L’8 luglio del 2014 Israele ha lanciato l’operazione Margine protettivo nella Striscia di Gaza. Secondo i dati delle Nazioni Unite, nei 51 giorni della guerra, che si è conclusa il 26 agosto, i bombardamenti e le incursioni via terra dell’esercito israeliano hanno causato la morte di più di 2.200 palestinesi, di cui 1.462 civili, un terzo dei quali bambini. I razzi e i colpi di mortaio lanciati dai gruppi armati palestinesi nel territorio israeliano hanno ucciso 73 israeliani, tra cui sette civili.

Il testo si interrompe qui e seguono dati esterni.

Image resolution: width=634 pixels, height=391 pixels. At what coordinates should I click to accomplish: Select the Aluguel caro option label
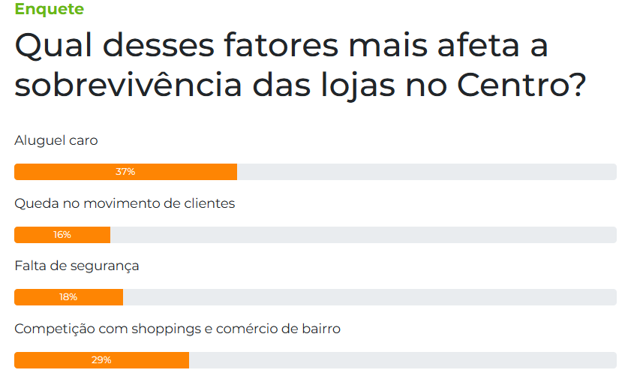coord(56,140)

La commissione d’inchiesta indipendente nominata dal Consiglio per i diritti umani delle Nazioni Unite ha pubblicato un rapporto in cui sia Israele sia le fazioni palestinesi, tra cui Hamas, sono accusate di aver violato il diritto internazionale e di aver probabilmente commesso crimini di guerra durante la guerra nella Striscia di Gaza del 2014. Secondo la presidente della commissione d’inchiesta, Mary McGowan Davis, l’entità della devastazione e della sofferenza a Gaza non ha precedenti e avrà un impatto sulle generazioni future.
L’operazione Margine protettivo è stata la terza guerra in sei anni nella Striscia di Gaza. Ha avuto la conseguenza di ridurre la capacità militare di Hamas, l’organizzazione che controlla la Striscia dal 2007, e di distruggere circa trenta tunnel usati per gli attacchi in territorio israeliano. Ma soprattutto ha gettato gli 1,8 milioni di abitanti della Striscia, rinchiusi in un territorio di 362 chilometri quadrati, in una crisi economica e in una disperazione senza precedenti.

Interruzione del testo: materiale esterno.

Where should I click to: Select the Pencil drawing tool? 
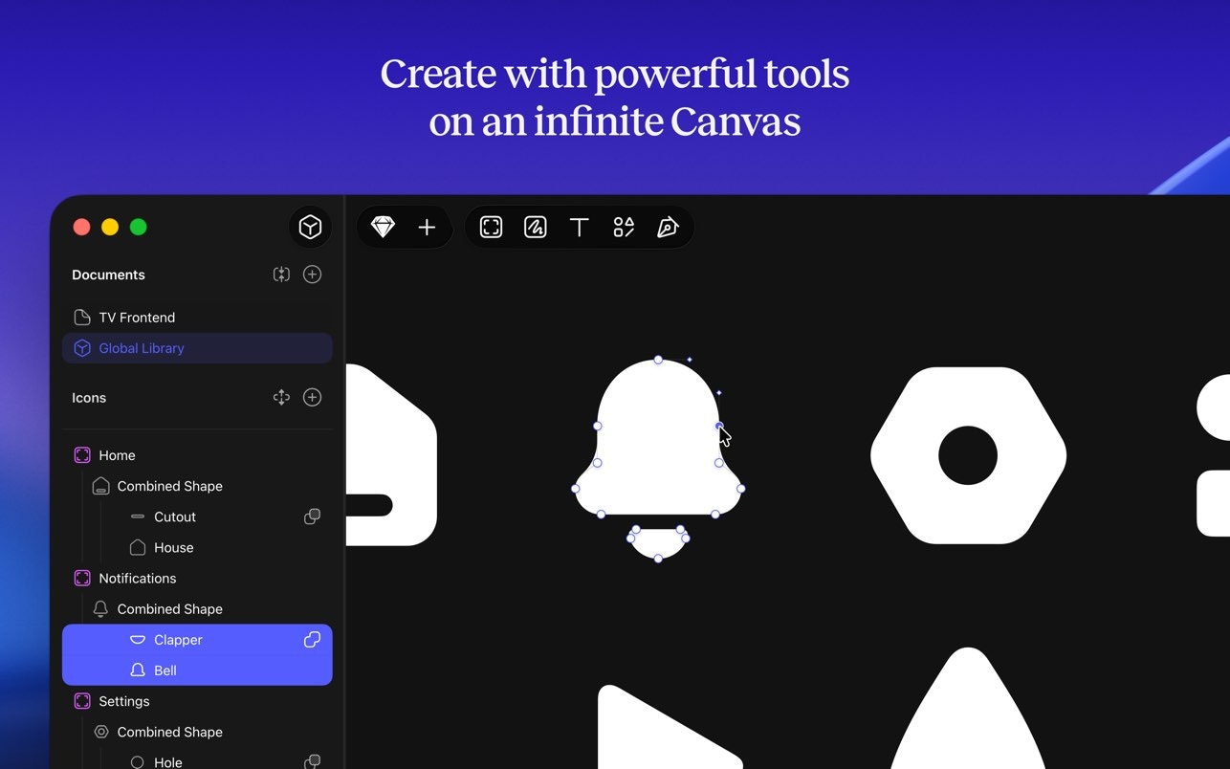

Secondo la Banca mondiale, nella Striscia si registra il più alto tasso di disoccupazione al mondo, pari al 40 per cento. Tra i giovani, che rappresentano la maggioranza della popolazione, la cifra sale al 60 per cento. Secondo un sondaggio pubblicato a fine giugno, un abitante su due desidera emigrare. Nei quartieri più colpiti dai raid israeliani e dai tiri di artiglieria, come Shejaiya, nell’est della città di Gaza, la ricostruzione è appena cominciata. I finanziamenti promessi dai donatori internazionali durante la conferenza al Cairo dell’ottobre 2014 arrivano lentamente. Sono ancora circa centomila le persone senza una casa e le strutture sanitarie, la rete idrica e le scuole sono ancora in gran parte distrutte o danneggiate.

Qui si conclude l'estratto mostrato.